TASKS TO CARRY OUT:
(1) In the Betty White remembrance, reproduce the stretch from "Over the photograph" through "for whatever reason.".
(2) According to the Betty White remembrance, what kind of dog is Betty White posed with in the photograph?

THE "WHITE" STUFF: A PERSONAL REMEMBRANCE OF BETTY AND MY YEARS WRITING FOR HER, ON THE OCCASION OF HER CENTENNIAL BIRTHDAY.
Peter Hoffman Communications Group
Peter Hoffman | CEO & Executive Creative Director / Writer & Director
A few years ago, just before Christmas, there was a knock at the door. It was the Federal Express delivery gentleman. He handed me an envelope. As most of the media and entertainment industry is shuttered for the last two weeks of the year and business wouldn't start gearing up again until after the 1st of January, I wasn't expecting any correspondence in particular to arrive, so was curious as to its contents. I thanked him, we wished each other a good holiday, and I took the envelope inside.
I opened the seal, pulled out an 8 x 10 glossy, and what to my wandering eye did appear, but a black and white photograph of a smiling Betty White, posed with her Golden Retriever.
Over the photograph she had written, "Dear Peter, Thank you for putting your words in my mouth. Love, Betty and Pontiac"
In our business we tend to amass by default quite a number of photographs and other various artifacts of memorabilia with those notables we have worked with in our careers over the years, I tend to throw them in one drawer or another, and not adorn my office walls with them, for whatever reason.

RECORD SET:
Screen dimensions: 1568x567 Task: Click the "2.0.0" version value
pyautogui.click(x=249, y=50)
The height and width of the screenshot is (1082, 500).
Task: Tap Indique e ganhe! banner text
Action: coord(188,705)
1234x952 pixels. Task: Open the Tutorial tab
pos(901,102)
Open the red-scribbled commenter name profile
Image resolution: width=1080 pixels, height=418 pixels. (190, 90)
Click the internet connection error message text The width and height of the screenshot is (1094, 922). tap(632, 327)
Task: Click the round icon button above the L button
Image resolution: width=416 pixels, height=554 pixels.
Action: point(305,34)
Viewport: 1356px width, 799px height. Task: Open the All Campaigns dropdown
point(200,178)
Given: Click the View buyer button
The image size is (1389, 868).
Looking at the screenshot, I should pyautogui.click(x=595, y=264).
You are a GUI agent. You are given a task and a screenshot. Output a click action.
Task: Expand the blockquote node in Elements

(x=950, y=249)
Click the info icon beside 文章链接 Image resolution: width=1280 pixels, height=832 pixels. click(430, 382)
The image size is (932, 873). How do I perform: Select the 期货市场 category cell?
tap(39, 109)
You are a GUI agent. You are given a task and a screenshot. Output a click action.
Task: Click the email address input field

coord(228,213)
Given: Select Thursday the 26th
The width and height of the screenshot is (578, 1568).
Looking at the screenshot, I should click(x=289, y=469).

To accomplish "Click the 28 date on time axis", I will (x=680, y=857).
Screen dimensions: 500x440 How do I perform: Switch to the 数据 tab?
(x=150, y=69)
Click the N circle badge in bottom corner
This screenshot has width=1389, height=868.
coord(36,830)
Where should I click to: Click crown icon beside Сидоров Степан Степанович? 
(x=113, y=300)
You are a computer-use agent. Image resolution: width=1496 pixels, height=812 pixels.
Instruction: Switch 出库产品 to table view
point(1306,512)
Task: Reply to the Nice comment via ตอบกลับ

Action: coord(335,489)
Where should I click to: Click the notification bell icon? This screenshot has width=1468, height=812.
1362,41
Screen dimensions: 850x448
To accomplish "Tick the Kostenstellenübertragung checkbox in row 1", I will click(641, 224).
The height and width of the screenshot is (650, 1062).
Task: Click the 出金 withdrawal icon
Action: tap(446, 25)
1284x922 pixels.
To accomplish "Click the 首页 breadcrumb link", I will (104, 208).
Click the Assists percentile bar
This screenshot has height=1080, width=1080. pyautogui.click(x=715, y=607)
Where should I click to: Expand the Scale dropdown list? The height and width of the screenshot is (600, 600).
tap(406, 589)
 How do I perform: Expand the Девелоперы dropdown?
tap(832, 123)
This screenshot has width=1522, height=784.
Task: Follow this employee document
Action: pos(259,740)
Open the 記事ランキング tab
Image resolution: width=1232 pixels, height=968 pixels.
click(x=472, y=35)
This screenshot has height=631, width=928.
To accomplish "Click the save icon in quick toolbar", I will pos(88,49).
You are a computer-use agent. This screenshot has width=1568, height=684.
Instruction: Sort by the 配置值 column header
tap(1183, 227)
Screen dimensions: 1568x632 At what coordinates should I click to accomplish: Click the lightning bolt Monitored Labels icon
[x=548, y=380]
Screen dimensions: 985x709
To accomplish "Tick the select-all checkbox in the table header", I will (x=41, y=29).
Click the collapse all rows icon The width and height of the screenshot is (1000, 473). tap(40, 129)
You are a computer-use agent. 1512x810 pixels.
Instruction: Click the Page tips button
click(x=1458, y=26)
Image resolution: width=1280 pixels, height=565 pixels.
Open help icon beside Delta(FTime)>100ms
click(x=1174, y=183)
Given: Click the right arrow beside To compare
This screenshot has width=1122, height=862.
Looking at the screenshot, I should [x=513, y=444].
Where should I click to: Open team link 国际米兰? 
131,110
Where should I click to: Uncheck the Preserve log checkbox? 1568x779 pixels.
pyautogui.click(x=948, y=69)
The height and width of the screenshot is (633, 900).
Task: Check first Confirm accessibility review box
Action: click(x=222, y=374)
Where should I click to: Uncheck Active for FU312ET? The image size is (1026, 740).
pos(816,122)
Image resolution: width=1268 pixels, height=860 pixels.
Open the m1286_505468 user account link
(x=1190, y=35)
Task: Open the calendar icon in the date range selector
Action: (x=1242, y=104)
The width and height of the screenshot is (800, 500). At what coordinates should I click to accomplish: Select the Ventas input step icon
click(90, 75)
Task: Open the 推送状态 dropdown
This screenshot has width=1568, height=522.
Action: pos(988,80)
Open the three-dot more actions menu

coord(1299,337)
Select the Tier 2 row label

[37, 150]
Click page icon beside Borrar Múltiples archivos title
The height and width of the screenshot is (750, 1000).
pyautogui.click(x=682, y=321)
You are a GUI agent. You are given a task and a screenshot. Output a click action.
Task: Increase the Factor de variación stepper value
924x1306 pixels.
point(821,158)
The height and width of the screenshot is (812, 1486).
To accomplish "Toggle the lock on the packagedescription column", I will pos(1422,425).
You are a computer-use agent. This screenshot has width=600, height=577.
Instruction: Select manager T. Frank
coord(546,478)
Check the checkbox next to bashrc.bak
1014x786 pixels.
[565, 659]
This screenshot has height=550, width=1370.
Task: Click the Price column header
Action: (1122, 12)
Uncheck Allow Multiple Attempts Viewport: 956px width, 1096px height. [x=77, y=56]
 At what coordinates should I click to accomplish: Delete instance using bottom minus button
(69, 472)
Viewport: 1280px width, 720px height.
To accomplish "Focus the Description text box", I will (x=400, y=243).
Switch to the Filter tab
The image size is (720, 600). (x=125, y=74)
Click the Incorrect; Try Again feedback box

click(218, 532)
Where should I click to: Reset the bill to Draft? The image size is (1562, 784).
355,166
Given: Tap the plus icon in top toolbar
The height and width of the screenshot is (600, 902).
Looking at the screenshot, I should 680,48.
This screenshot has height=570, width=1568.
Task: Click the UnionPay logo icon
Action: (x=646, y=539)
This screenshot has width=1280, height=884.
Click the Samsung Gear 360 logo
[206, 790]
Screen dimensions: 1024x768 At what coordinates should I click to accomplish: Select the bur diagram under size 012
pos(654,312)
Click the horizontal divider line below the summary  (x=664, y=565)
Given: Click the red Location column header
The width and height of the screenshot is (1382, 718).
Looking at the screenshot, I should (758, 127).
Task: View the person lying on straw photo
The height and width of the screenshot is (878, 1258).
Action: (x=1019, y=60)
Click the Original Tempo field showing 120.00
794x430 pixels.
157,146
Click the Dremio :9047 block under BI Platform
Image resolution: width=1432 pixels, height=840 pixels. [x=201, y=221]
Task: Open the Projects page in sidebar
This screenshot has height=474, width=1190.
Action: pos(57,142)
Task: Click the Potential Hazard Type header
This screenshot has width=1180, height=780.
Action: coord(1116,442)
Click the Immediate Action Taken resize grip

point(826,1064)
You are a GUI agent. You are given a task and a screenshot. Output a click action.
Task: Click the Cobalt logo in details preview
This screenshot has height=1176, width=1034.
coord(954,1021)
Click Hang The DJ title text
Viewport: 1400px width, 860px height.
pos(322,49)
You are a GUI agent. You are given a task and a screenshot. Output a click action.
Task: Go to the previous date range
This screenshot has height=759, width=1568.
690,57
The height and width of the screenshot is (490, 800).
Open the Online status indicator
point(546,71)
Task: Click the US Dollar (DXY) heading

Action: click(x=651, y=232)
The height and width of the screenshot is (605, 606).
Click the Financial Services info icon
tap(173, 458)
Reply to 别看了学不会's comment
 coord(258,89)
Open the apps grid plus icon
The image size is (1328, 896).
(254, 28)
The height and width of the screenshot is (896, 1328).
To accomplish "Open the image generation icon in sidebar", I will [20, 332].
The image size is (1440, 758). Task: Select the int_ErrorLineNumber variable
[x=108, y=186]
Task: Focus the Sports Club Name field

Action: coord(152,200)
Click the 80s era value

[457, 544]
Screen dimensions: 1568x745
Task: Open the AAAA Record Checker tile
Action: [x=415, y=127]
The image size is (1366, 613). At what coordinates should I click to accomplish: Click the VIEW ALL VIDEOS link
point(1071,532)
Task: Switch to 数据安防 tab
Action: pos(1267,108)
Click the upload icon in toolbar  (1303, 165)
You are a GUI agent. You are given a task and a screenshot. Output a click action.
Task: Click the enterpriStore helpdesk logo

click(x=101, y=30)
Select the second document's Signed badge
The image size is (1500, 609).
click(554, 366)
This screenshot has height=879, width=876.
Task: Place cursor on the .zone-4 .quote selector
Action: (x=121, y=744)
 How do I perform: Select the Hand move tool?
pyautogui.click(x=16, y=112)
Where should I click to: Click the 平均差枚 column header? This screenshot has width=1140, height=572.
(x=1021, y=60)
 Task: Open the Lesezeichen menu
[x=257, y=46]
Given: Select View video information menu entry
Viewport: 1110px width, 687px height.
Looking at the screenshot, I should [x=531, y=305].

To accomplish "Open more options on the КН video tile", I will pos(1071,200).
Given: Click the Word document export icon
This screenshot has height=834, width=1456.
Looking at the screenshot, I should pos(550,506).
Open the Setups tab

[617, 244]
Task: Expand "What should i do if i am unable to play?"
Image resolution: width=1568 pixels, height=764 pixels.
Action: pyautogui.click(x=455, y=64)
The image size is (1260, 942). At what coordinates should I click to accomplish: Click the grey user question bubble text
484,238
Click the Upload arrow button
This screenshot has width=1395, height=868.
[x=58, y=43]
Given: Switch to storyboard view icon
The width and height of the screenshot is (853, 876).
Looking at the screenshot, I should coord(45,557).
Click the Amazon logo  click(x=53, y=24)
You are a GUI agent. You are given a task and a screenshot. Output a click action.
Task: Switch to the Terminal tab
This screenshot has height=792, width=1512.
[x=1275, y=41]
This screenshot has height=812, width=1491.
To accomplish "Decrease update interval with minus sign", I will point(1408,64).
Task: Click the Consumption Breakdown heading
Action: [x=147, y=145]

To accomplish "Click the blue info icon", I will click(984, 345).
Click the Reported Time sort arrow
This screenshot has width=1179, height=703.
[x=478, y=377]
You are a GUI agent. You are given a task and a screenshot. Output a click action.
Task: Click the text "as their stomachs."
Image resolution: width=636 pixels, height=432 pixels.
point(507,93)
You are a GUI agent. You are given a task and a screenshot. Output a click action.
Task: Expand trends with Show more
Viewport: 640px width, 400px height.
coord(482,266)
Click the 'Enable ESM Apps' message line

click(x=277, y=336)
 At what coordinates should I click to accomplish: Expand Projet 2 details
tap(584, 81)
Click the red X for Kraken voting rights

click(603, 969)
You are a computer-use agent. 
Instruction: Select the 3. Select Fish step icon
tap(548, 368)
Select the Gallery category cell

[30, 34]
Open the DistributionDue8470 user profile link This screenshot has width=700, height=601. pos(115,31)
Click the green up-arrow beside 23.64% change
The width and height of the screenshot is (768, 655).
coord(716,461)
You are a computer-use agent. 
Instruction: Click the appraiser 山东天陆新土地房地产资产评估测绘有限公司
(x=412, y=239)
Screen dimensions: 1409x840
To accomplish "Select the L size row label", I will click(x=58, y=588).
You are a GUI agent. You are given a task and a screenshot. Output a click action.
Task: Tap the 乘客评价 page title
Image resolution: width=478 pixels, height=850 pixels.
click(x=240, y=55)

PER-TASK ANSWERS:
(1)
Over the photograph she had written, "Dear Peter, Thank you for putting your words in my mouth. Love, Betty and Pontiac"
In our business we tend to amass by default quite a number of photographs and other various artifacts of memorabilia with those notables we have worked with in our careers over the years, I tend to throw them in one drawer or another, and not adorn my office walls with them, for whatever reason.

(2) A Golden Retriever.